His intimate friends called him ‘Candle-ends’, And his enemies, ‘Toasted-cheese’.

‘The Hunting of the Snark’ (1876) ‘Fit the First: The Landing’

But the principal failing occurred in the sailing, And the Bellman, perplexed and distressed,

Said he had hoped, at least, when the wind blew due East, That the ship would not travel due West!

‘The Hunting of the Snark’ (1876) ‘Fit the Second: The Bellman’s Speech’

But oh, beamish nephew, beware of the day, If your Snark be a Boojum! For then

You will softly and suddenly vanish away, And never be met with again!
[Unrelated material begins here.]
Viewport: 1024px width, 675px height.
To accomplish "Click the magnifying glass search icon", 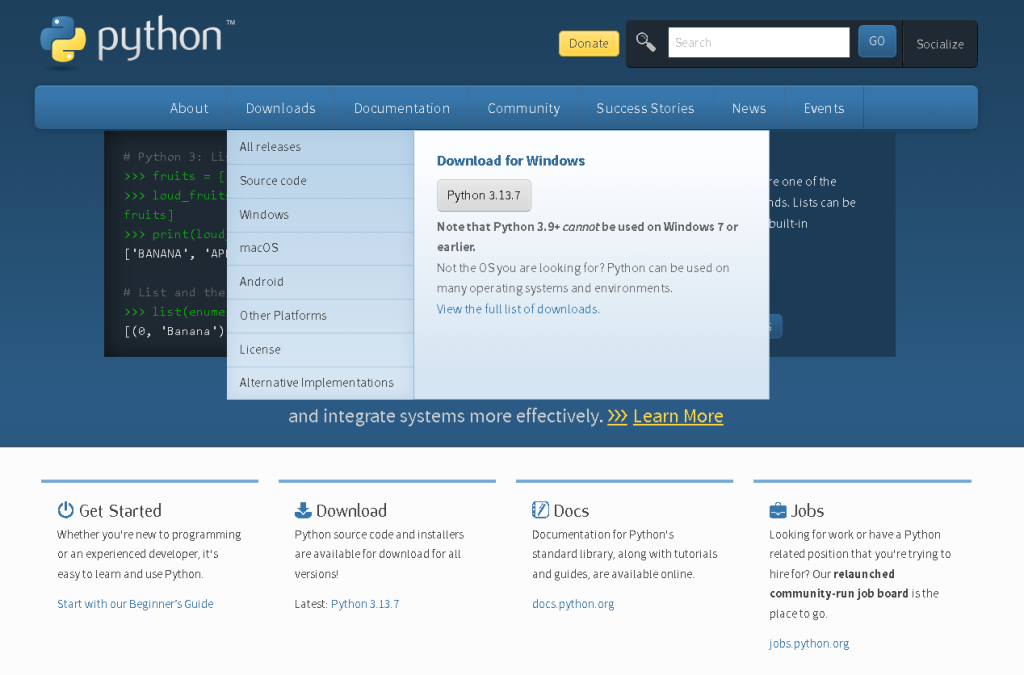I will pyautogui.click(x=646, y=42).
‘The Hunting of the Snark’ (1876) ‘Fit the Third: The Baker’s Tale’

They sought it with thimbles, they sought it with care; They pursued it with forks and hope;

They threatened its life with a railway-share; They charmed it with smiles and soap.

‘The Hunting of the Snark’ (1876) ‘Fit the Fifth: The Beaver’s Lesson’

I never loved a dear Gazelle— Nor anything that cost me much: High prices profit those who sell, But why should I be fond of such?

‘Phantasmagoria’ (1869) ‘Theme with Variations’.

He thought he saw an Elephant, That practised on a fife:

He looked again, and found it was A letter from his wife.

‘At length I realize,’ he said, ‘The bitterness of life!’

‘Sylvie and Bruno’ (1889) ch. 5

He thought he saw a Rattlesnake That questioned him in Greek, He looked again and found it was

The Middle of Next Week. ‘The one thing I regret,’ he said, ‘Is that it cannot speak!’

‘Sylvie and Bruno’ (1889) ch. 6

3.40 William Herbert Carruth 1859-1924

Some call it evolution, And others call it God.

‘Each In His Own Tongue, and Other Poems’ (1908).

3.41 Edward Carson (Baron Carson) 1854-1935

My only great qualification for being put at the head of the Navy is that I am very much at sea.

In Ian Colvin ‘Life of Lord Carson’ (1936) vol. 3, ch. 23

3.42 Henry Carter d. 1806

From distant climes, o’er widespread seas we come, Though not with much èclat or beat of drum;

True patriots we; for be it understood,

We left our country for our country’s good. No private views disgraced our generous zeal, What urged our travels was our country’s weal; And none will doubt but that our emigration Has proved most useful to the British nation.

Prologue, written for, but not recited at, the opening of the Playhouse, Sydney, New South Wales, 16 January 1796, when the actors were principally convicts. A. W. Jose and H. J. Carter (eds.) ‘The Australian Encyclopaedia’ (1927) p. 139. Previously attributed to George Barrington (b. 1755).

3.43 Sydney Carter 1915—

It’s God they ought to crucify Instead of you and me,

I said to the carpenter A-hanging on the tree.

‘Friday Morning’ (1967)

I danced in the morning When the world was begun And I danced in the moon And the stars and the sun

And I came down from heaven And I danced on the earth— At Bethlehem I had my birth.